The United States and much of Europe use the whole brain death standard for determining death. Whole brain death is the “irreversible cessation of all functions of the entire brain, including the brain stem.” Even with whole brain death, however, islands of functioning brain tissue, as well as electrical and hormonal brain activity can persist. By either definition brain death is irreversible.
The Reanima Project aims to change this. But, will the modest outcomes of the proposed study match the immodest claims of “curing” brain death and restoring consciousness? The primary outcome measure of the study is “reversal of brain death as noted in clinical examination or EEG.” However, electrical activity as recorded by EEG is compatible with brain death of either kind. A claim to have reversed brain death cannot be based on evidence of something that is already present in brain death.

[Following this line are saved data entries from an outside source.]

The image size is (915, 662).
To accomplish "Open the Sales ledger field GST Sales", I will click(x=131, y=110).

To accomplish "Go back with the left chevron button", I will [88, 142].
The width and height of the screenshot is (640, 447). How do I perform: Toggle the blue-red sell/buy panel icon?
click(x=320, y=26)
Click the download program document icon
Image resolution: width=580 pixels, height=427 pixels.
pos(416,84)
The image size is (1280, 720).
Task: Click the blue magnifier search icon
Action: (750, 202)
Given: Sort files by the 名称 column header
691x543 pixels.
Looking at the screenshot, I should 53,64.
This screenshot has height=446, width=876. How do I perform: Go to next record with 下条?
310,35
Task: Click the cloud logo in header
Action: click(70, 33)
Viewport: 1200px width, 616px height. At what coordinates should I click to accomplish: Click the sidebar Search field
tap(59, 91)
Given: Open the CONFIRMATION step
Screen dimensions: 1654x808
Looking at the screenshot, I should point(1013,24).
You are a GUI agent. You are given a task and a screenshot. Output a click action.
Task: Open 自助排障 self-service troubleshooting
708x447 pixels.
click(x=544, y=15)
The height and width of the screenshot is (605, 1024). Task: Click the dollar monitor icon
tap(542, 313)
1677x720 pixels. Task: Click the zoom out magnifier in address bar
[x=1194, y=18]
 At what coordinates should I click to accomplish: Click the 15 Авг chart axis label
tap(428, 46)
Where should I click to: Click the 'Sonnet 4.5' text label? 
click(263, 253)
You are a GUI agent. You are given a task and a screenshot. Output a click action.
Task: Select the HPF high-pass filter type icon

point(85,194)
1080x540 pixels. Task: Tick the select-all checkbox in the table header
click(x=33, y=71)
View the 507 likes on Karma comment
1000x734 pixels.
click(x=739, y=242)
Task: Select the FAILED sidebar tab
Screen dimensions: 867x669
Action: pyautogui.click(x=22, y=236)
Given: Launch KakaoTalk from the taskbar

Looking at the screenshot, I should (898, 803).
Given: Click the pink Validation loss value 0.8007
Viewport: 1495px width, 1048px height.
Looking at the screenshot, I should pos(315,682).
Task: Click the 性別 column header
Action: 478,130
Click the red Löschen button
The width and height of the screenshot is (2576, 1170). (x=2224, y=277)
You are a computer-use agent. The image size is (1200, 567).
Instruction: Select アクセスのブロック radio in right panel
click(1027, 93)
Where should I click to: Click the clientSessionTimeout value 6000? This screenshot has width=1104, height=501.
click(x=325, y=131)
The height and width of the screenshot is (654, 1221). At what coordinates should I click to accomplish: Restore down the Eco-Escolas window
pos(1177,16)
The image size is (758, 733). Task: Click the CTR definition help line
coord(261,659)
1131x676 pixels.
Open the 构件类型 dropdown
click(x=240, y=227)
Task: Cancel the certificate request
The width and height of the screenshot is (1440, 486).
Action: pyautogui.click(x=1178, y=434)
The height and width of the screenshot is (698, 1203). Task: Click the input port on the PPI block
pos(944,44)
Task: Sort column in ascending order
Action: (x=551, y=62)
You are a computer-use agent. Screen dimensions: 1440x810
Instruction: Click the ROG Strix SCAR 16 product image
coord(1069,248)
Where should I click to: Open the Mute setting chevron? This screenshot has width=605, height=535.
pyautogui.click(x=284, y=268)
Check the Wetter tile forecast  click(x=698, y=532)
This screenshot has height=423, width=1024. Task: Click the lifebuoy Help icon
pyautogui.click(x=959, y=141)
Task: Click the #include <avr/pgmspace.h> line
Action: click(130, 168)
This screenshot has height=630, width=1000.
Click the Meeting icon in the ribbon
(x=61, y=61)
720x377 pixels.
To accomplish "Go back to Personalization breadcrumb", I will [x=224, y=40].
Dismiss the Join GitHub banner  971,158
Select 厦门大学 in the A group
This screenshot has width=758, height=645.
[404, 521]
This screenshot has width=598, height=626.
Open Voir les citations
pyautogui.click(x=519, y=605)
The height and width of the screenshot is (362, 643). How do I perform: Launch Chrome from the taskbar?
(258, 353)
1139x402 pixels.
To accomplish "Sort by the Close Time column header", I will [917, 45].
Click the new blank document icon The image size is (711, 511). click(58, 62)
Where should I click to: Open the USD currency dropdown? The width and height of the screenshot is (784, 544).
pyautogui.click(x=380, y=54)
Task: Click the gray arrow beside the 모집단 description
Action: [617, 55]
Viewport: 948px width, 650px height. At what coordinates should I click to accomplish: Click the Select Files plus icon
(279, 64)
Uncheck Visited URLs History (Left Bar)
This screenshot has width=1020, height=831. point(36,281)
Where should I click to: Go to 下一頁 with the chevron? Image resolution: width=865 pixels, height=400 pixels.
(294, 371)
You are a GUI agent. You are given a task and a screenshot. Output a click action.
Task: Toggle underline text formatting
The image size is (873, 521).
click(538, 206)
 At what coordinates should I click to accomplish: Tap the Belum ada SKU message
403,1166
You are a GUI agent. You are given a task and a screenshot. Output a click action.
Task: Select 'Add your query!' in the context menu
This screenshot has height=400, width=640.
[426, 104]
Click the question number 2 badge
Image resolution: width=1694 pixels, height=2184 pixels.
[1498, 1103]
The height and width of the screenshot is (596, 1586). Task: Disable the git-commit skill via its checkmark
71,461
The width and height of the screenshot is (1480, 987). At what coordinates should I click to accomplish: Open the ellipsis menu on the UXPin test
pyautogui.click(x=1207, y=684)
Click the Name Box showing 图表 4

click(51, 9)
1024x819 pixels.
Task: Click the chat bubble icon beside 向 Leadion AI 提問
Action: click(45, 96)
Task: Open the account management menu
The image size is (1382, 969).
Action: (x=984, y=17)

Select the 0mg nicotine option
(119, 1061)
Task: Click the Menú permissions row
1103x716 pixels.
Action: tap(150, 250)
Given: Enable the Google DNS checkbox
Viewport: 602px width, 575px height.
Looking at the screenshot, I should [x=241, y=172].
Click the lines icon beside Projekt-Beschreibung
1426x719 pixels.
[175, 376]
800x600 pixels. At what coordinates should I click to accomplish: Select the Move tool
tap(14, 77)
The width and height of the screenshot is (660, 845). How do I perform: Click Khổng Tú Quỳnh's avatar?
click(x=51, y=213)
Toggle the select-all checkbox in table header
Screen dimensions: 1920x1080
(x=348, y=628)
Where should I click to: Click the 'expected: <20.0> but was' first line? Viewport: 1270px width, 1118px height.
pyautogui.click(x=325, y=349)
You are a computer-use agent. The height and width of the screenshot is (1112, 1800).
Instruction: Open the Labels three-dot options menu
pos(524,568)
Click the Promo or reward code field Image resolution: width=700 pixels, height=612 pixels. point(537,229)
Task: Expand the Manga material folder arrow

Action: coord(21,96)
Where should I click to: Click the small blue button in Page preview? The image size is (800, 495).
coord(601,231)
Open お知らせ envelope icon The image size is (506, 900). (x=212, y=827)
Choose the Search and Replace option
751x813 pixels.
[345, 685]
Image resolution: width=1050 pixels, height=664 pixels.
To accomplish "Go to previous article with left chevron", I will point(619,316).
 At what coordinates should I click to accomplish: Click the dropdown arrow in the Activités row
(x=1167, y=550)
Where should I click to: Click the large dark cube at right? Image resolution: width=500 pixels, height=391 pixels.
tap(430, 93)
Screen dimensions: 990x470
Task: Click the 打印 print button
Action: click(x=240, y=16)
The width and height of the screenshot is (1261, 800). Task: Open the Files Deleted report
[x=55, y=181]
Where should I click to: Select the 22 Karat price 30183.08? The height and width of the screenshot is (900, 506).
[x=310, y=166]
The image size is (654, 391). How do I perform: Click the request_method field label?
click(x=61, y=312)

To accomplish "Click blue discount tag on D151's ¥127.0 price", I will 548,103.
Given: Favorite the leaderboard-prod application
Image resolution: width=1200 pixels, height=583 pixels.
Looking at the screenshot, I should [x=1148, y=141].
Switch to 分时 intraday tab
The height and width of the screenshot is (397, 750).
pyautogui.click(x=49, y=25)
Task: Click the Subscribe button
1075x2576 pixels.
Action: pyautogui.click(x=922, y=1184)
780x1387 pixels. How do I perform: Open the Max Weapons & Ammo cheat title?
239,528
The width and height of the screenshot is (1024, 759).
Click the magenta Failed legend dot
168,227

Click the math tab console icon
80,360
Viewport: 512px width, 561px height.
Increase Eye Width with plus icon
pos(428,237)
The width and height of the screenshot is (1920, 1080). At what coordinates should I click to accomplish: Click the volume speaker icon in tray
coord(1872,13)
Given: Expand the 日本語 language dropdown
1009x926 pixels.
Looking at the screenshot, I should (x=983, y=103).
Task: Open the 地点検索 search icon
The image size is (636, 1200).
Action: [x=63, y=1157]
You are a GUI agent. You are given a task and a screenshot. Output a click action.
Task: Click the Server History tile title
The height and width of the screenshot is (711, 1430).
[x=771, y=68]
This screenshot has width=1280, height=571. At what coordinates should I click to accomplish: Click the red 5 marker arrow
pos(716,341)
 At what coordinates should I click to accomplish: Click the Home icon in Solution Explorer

Secondary outcome measures include brain imaging to detect neurogenesis; and pulse, oxygen saturation, blood pressure, and respiration changes. Of these, only respiration changes would indicate recovery from brain death, and then only if spontaneous breathing was restored.
This study also raises a number of ethical concerns. The Bioquark CEO indicates that this research will be conducted in India because intensive care hospitalization in India costs about one-tenth of what it costs in the United States. While cost-saving is a common rationale for conducting research in lower income countries, the location of the research raises ethical concerns about regulatory and ethical oversight.
There are also serious concerns about free and informed consent given the cultural and educational differences, as well as potential language barriers. Consent to enroll the brain dead as subjects must be obtained from family members (or legal surrogates), who may be especially vulnerable while grieving the loss of a loved one. Obtaining this consent for research that aims to reverse death is likely to be particularly challenging.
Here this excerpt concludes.